Veranstaltung

Forschungskolloquium des Promotionskollegs Gebrochene Traditionen

Berlin

Vortrag im Rahmen des Forschungskolloquiums des Promotionskollegs „Gebrochene Traditionen? Jüdische Literatur, Philosophie und Musik im NS-Deutschland“, das von den Lehrstühlen von Prof. Dr. Kerstin Schoor (Europa-Universität Viadrina Frankfurt/Oder), Prof. Dr. Christian Wiese (Goethe-Universität Frankfurt/Main) und Prof. Dr. Jascha Nemtsov (Hochschule für Musik Franz Liszt Weimar) betreut wird.

Dr. Inka Sauter (Frankfurt/Main): „In kritischer Würdigung. Ludwig Feuchtwanger über Franz Rosenzweig“ (Gastvortrag)

Am 5. Dezember 1935 hielt Ludwig Feuchtwanger im Jüdischen Lehrhaus in Berlin einen ambivalenten Vortrag über Franz Rosenzweig. Zwar legte der Jurist, Verleger und Autor Feuchtwanger eine Fundamentalkritik an Rosenzweigs philosophischer Perspektive vor, brachte sich aber im Münchner Jüdischen Lehrhaus selbst dezidiert in Fragen allgemeiner jüdischer Erwachsenenbildung ein, die untrennbar mit dem Gedenken an Rosenzweig verbunden waren.

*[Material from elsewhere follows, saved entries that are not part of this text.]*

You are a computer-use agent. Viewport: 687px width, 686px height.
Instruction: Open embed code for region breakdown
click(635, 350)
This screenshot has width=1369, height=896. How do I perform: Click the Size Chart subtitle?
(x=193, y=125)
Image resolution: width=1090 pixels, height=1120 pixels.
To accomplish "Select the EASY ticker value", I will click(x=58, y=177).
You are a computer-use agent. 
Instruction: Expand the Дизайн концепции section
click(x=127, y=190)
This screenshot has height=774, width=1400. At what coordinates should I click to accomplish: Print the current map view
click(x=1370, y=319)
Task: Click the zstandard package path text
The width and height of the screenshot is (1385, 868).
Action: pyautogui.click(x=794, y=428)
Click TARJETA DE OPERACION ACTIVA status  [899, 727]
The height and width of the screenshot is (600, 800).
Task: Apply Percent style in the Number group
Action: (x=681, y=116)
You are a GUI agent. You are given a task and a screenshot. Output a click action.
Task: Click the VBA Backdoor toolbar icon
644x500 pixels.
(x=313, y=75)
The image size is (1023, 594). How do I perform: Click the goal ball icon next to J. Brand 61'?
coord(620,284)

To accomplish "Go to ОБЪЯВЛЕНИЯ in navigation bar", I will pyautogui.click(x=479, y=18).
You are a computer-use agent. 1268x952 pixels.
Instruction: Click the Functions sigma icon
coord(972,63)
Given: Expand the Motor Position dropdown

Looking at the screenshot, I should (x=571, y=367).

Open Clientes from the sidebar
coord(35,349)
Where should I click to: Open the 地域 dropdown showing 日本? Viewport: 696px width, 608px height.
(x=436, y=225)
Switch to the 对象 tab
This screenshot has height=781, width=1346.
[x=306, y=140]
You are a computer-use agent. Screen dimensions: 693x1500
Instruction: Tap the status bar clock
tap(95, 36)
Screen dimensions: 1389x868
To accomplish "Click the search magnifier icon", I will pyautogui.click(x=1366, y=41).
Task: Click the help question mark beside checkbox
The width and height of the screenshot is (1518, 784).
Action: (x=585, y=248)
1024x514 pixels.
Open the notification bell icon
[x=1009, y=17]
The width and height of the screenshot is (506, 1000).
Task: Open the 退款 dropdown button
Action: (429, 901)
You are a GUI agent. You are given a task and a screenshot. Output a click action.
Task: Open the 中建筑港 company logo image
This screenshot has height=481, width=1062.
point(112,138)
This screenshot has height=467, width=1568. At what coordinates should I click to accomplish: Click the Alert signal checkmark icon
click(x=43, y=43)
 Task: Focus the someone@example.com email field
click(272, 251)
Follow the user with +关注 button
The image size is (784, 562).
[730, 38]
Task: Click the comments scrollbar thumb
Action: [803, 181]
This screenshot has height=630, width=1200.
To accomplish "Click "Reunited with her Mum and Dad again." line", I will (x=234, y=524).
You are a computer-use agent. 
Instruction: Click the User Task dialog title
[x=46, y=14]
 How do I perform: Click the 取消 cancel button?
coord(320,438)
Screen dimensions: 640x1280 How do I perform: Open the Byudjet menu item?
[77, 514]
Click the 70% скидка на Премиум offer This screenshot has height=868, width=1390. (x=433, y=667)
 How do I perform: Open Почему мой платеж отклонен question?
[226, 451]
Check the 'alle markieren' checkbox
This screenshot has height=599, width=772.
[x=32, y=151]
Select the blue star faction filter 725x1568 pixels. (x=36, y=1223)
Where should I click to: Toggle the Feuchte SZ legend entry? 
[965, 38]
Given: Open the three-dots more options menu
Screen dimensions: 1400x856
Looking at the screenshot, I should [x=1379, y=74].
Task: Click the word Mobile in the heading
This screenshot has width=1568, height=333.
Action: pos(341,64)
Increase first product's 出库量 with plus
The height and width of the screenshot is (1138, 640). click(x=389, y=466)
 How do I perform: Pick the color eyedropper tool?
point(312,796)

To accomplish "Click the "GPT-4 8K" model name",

Auch suchte Feuchtwanger in gewisser Hinsicht an Rosenzweig anzuknüpfen, setzte sich gar für ebendas Ziel ein, dem bereits Rosenzweig seine Lehrhausidee 1920 gewidmet hatte, sprach sich aber gegen dessen Mystifizierungen aus. Mithilfe von Feuchtwangers spannungsreicher Perspektive auf Rosenzweig im nationalsozialistischen Deutschland wird in diesem Vortrag ein Schlaglicht auf die zunehmende Relevanz der Lehrhäuser für die jüdische Geistesgeschichte dieser Jahre geworfen.